Asia plan to power Australia, PM says

Asia plan to power Australia, PM says

SYDNEY - Agence France-Presse

People exercise at Sydney’s Darling Harbour, Australia’s mining-powered economy currently ranks 13th in the world according to the IMF figures. AFP photo

An ambitious plan aimed at maximizing links with booming China and other soaring Asian economies will power Australia into the world’s top 10 wealthiest nations by 2025, the government said yesterday.

The sweeping policy blueprint, titled “Australia in the Asian Century”, sets a series of goals for the next 13 years to seize upon Asia’s rapid ascent as a global economic powerhouse led by the modernisation of China and India.

“The scale and pace of Asia’s rise is staggering, and there are significant opportunities and challenges,” Prime Minister Julia Gillard said.

Gillard said Australians had long seen Asia as a threat “racially, militarily and economically” but the region had changed dramatically in the past 30 years, demanding “new changes of us today. It is not enough to rely on luck -- our future will be determined by the choices we make and how we engage with the region we live in.” By 2025, Gillard said Australia’s GDP per person -- a measure of personal wealth -- would jump into the world’s top 10, joining the likes of Qatar, Singapore, Hong Kong, Brunei, the United Arab Emirates and the United States.

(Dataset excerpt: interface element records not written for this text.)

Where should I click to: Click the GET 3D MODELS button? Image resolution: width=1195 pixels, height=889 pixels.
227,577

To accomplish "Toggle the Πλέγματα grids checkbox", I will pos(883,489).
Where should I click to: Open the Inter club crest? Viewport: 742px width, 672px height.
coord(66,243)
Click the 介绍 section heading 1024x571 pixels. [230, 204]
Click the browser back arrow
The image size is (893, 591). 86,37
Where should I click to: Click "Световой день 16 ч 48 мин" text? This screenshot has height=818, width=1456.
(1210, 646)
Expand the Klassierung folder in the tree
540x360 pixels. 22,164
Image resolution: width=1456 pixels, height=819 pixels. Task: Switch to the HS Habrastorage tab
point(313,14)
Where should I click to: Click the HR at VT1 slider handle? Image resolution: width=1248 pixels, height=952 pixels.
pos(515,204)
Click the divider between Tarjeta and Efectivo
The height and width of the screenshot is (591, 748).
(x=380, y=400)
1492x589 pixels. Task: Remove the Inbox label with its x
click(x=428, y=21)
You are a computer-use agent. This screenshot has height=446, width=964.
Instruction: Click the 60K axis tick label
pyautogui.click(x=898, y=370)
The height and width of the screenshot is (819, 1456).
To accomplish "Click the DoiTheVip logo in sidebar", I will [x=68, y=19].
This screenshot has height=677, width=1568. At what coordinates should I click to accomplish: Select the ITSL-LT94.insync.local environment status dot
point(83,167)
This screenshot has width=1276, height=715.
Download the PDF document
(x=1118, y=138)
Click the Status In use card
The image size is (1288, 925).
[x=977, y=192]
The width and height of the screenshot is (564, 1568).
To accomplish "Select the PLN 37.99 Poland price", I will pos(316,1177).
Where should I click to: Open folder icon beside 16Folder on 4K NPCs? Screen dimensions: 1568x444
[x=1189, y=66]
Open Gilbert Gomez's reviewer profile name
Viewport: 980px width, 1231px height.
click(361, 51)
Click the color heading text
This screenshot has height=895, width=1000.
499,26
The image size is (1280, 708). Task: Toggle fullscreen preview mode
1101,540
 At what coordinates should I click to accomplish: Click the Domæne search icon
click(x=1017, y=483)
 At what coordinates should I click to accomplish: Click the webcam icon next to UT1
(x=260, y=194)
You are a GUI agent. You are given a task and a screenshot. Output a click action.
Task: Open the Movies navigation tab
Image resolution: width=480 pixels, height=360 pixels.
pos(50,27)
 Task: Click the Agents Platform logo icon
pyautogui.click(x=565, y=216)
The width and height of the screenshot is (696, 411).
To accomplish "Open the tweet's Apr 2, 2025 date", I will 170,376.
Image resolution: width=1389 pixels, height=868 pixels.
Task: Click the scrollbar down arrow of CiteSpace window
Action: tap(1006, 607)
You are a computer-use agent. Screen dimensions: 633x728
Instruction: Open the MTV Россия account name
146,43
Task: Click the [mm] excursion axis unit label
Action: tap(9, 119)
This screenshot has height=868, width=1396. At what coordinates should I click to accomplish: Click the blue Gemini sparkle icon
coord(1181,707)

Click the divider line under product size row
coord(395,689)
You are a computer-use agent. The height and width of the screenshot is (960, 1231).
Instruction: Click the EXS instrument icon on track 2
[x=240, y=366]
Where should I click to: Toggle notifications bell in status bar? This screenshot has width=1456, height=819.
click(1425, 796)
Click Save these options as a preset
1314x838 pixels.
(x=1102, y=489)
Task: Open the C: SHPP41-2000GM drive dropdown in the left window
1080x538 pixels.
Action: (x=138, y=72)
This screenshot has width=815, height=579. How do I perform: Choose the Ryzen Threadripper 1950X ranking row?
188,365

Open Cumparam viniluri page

It is currently ranked 13th according to the International Monetary Fund, which calculates the gauge by dividing goods and services produced by a country by its population and adjusting for relative cost of living and inflation. Australia dodged recession during the financial crisis due to its links to Asia but the mining-powered economy slashed its growth and surplus forecasts last week as China’s slowdown hits commodity prices.

Gillard said her vision was for Australia to “stand strongly as a mature and confident power” in the region.“We are supporting the stabilizing presence of the United States, a strong defense force, building habits of trust and co-operation in our region and a rules-based regional order,” she said.
Gillard said China, India, Indonesia, Japan, South Korea and the US would be Australia’s key partners, and the rise of Asia’s middle classes would bring opportunities in industries from health and aged care to food and travel.